WARNING: Some readers may find the content of this story disturbing.
She was screaming that she "didn't want this," but it happened anyway.
A Cree woman had just given birth to her sixth child in Saskatoon, when she was presented with a consent form for her sterilization.
"She tried to wheel herself away from the operating room, but the doctor wheeled her right back in the direction of the same operating room," says a new government report, which details the woman's sterilization in 2001.
"When she was in the operating room, she kept asking the doctor if she was done yet. Finally, he said, 'Yes. Cut, tied and burnt. There, nothing is getting through that."'
The woman, referred to as S.A.T., is one of 16 women who shared their experiences about their sterilizations in the report by a Senate committee on human rights.
The report, released Thursday, says coerced sterilization of Indigenous women is not a matter of the past and still happens in Canada today.
The committee is urging the federal government to further investigate the "heinous" practice by compiling data and come up with solutions to bring it to an end.

## Problems to work on
1. Answer these questions about the news article on coerced sterilization:
(a) In what year was the woman called S.A.T. sterilized?
(b) How many women shared their experiences in the report?
(c) Which committee produced the report?
2. In the news article on coerced sterilization, rewrite the stretch from "WARNING: Some readers" through "sterilization in 2001.", replacing "consent form" with "permission form".

## Data segment
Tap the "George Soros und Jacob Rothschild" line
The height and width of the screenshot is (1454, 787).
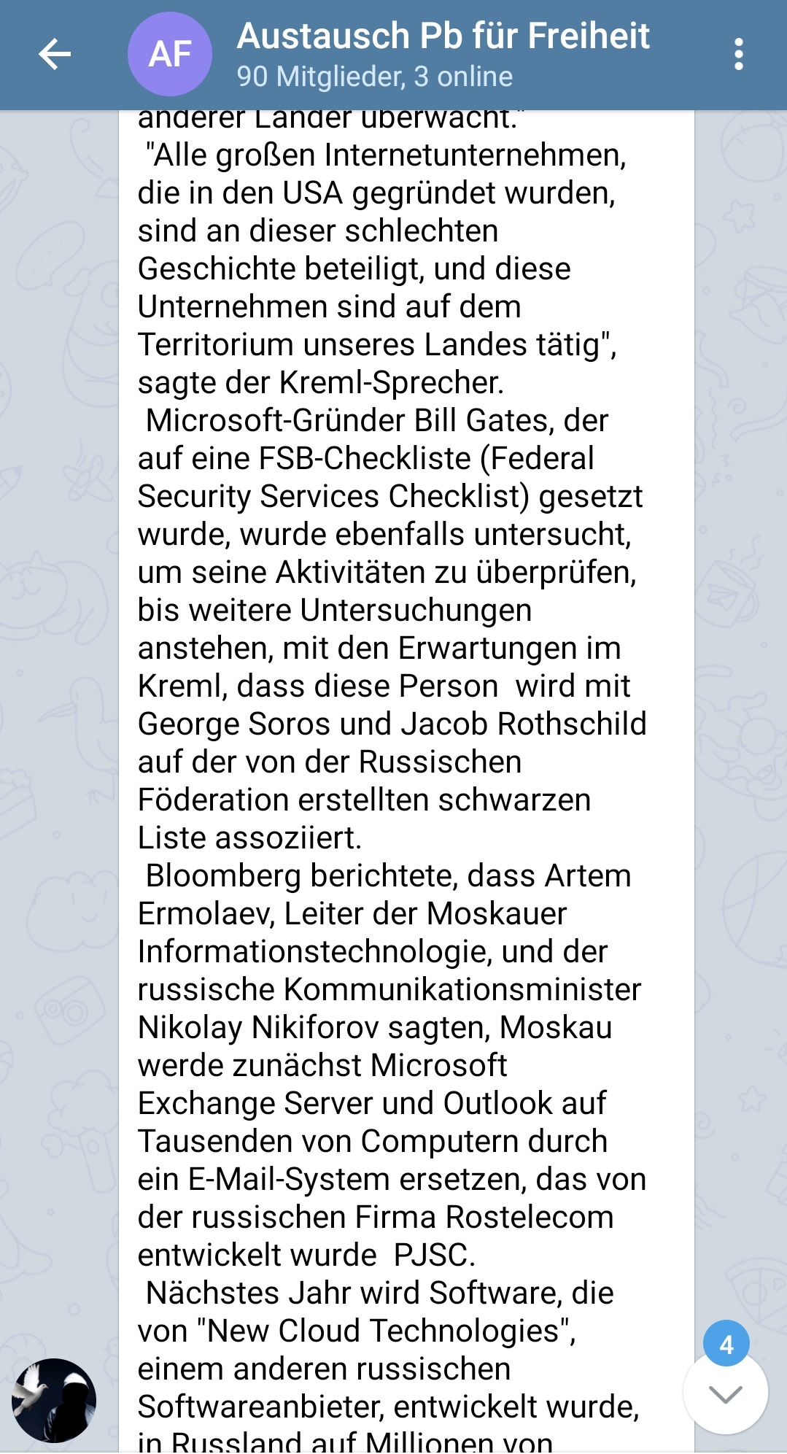click(392, 724)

## Solutions to the problems
1.
(a) 2001
(b) 16
(c) A Senate committee on human rights

2.
WARNING: Some readers may find the content of this story disturbing.
She was screaming that she "didn't want this," but it happened anyway.
A Cree woman had just given birth to her sixth child in Saskatoon, when she was presented with a permission form for her sterilization.
"She tried to wheel herself away from the operating room, but the doctor wheeled her right back in the direction of the same operating room," says a new government report, which details the woman's sterilization in 2001.